Subject: Re: RAID, ccd, and vinum.
To: Richard Rauch <rkr@olib.org>
From: Greg Oster <oster@cs.usask.ca>
List: netbsd-help
Date: 12/20/2004 21:02:27
Richard Rauch writes:
> (Sorry in advance if this is a little scattered...)
> 
> On Mon, Dec 20, 2004 at 09:59:14AM -0600, Greg Oster wrote:
> > Richard Rauch writes:
[snip]
> > > Other than changing the fstype to RAID (from ccd), I now have it labeled
> > > the same way.  raidctl does not raise any warnings, nor do I see warnings
> > > during newfs or mount.  So it appears that raidctl is "cleaner" with the
> > > same disklabel.
> > > 
> > > Because I get no complaints under RAID, and thought that I'd double-check
> ed
> > > my arithmetic (even triple-checked), I think that my partitions are okay.
> > > But maybe they aren't, and the wording for the warning is simply phrased
> > > very poorly.
> > > 
> > > So, question #1:
> > > 
> > >   Should I worry about those warnings with ccd---or their absence in RAID
> ?
> > 
> > I don't know what warnings you were getting from CCD, so it's hard to answer 
> > that :)
> 
> I figured that there weren't too many candidate messages...  (^&

But forgot that some of us are too lazy to look them up ;)
 
> > > 2) I would have thought that a RAID 0 and a ccd, with the same
> > > stripe size on the same partitions of the same disks, would perform
> > > very nearly identically.  Yet with ccd and a stripe size of about
> > > 1000,
> > 
> > This sounds... "high".  How are you managing to feed it 1000 blocks 
> 
> I think that these suggested numbers came from the vinum docs.  I thought
> that ccd also suggested those numbers, but in retrospect, I can't find
> support for that.  I might have been thinking in terms of "cylinders",
> though, and using the disklabel cylinder size.  As I said elsewhere,
> the "usual" 63-block reserved spot at the beginning of the disk was
> not enough to make ccdconfig happy, so I went up to a cylinder-size as
> disklabel reports it.  That may have been part of the impetetus for
> the larger stripes.
> 
> 
> > of whatever so that it stripes across all disks for a single IO (for 
> > hopefully optimal performance)? :)
> 
> How the disk buffers sort themselves out, I don't know.  I expect that most of
> the space on this system will be used by files starting around 100MB in size,
> on up.  So even though bonnie++ *is* just a benchmark, it may not be a bad
> one, with its default of 300MB for filesize.  (^&  I assume that bonnie++ is
> using the usual stdio features of fputc() and fwrite().

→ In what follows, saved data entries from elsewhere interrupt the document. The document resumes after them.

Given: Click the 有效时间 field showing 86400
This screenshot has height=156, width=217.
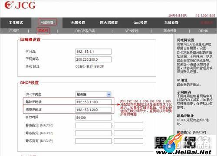Looking at the screenshot, I should tap(93, 117).
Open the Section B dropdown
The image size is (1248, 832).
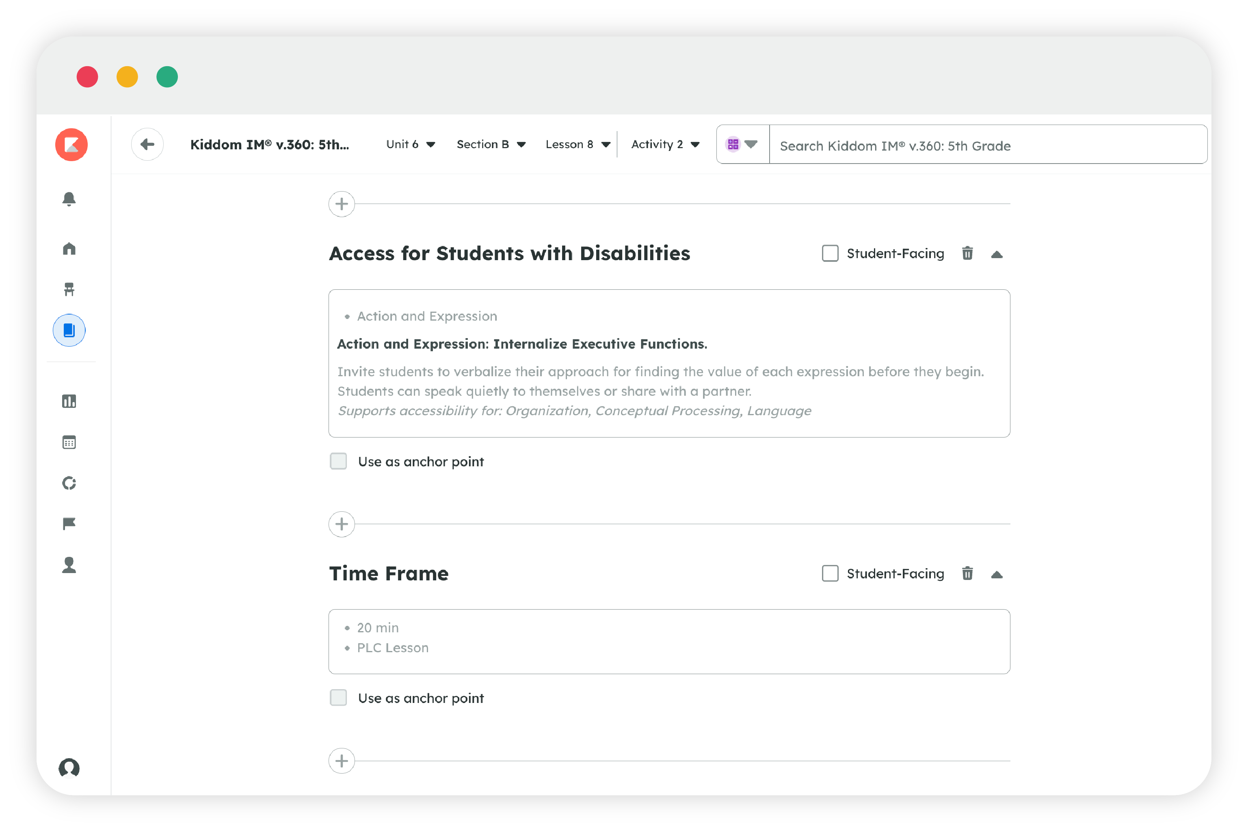(x=491, y=144)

300MB is typically a bit small these days.. sizeof(RAM) is usally a 
bit better.

It's just that with restrictions like MAXPHYS, RAIDframe (and CCD) never 
gets presented with more than 64K of data at a time...  So for very 
large stripe sizes, you're probably only touching one disk for a 
given IO.
 
> Here is one result, with ccd:
> 
> ccd0 (both wd1, wd2; softdep; interleave 32; 1 cable)
[snip] 
> Here's a run with a somewhat larger stripe size:
> 
> ccd0 (both wd1, wd2; softdep; interleave 1024; 1 cable)
[snip]

1 cable means two (both?) drives on the same cable?

> Most of the variation is within the range of what you'd get for a single run.
>   But
> the Sequential Input/Block column, and Sequential Output/Rewrite numbers
> both seem very positively affected by this.

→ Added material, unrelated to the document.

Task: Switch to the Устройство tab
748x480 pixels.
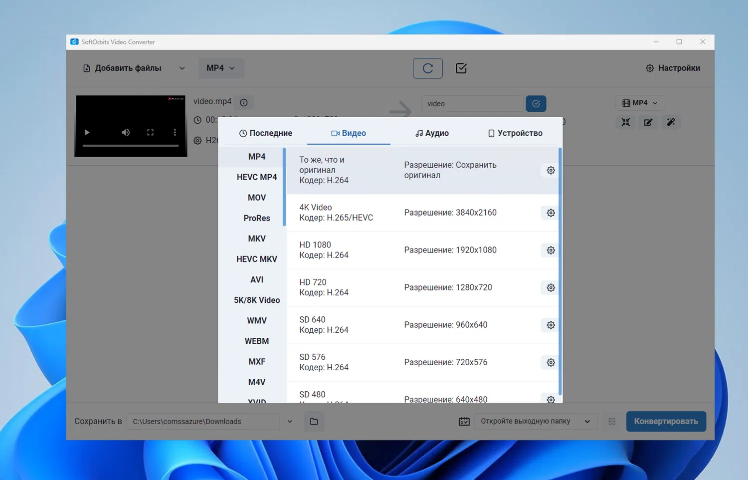Action: (x=515, y=133)
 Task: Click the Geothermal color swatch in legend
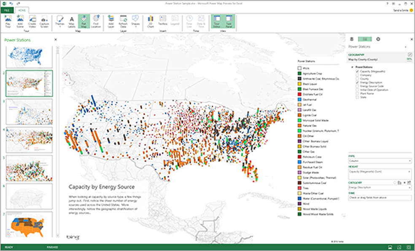(x=299, y=99)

Except I think you'd be stuffing 1024 blocks onto one disk before 
you'd start stuffing blocks onto the next, and if you only hand the 
ccd 128 blocks at a time, that means you're only (usually) ever 
touching the one disk.
 
> 
> Finally, for giggles, the 1024-sized-stripe ccd0, with each drive on its own
> cable (which is how I intended to ultimately set the drives, but I wanted
> to see how their performance would be affected by sharing a cable):
> 
> ccd (ffs, softdep; 2 cables; 1024  interleave)
[snip]
> ...big spike in seek performance; possibly significant drop in some
> other areas (Sequential Input/Block down 5.6MB/sec, Sequential
> deletion down 3000 files/sec.)

For further giggles, try the benchmarks using just a single disk... 

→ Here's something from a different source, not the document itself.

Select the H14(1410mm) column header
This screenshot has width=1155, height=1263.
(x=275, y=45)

> > > I was getting (according to bonnie++) a solid 250 (248 to
> > > 268 range, I think) seeks per second.  With the same stripe size
> > > on a RAID 0, I was getting 200 or so (in the best config, upper
> > > 190 to 220 range; others more routinely around 160).  With RAID 0,
> > > there is essentially no overhead for computing parity.
> > 
> > But there is a lot more overhead for other stuff... however: with a 
> 
> Even RAID 0? 

Yes.  (more below)

> I assumed that the extra stuff was skipped around
> pretty quickly when there's no parity to compute.
> 
> For the most part, RAID 0 and ccd perform very similarly for me.
> Other than the issue of seeks, the main differences that I see are:
> RAID can auto config, and ccd emits extra warnings that have me
> worried.  (Notice that these aren't performance differences.
> (^&)
> 
> 
> > "stripe size" of 1000 (not sure if that's total sectors per entire 
> > stripe, or per stripe width, or what :-} ) I'm guessing that this 
> > RAID set isn't performing anywhere close to optimal. :)
> 
> Probably not.  But as long as I am close to the limit of what I
> can expect an NFS server to deliver over 100 Mbs ethernet, I
> won't worry too much about whether it might be optimal for the
> occasional local access.
> 
> 
> > > So, question #2:
> > > 
> > >   Why is there such a disparity (ahem) between the two benchmarks?
> > 
> > RAIDframe has way more overhead when one is (effectively) writing to 
> > just a single disk?
> 
> Well, yes.  Let me put it another way:
> 
> What is some of the overhead that makes RAID 0 perform significantly
> slower (to my estimation) at seeking in these tests?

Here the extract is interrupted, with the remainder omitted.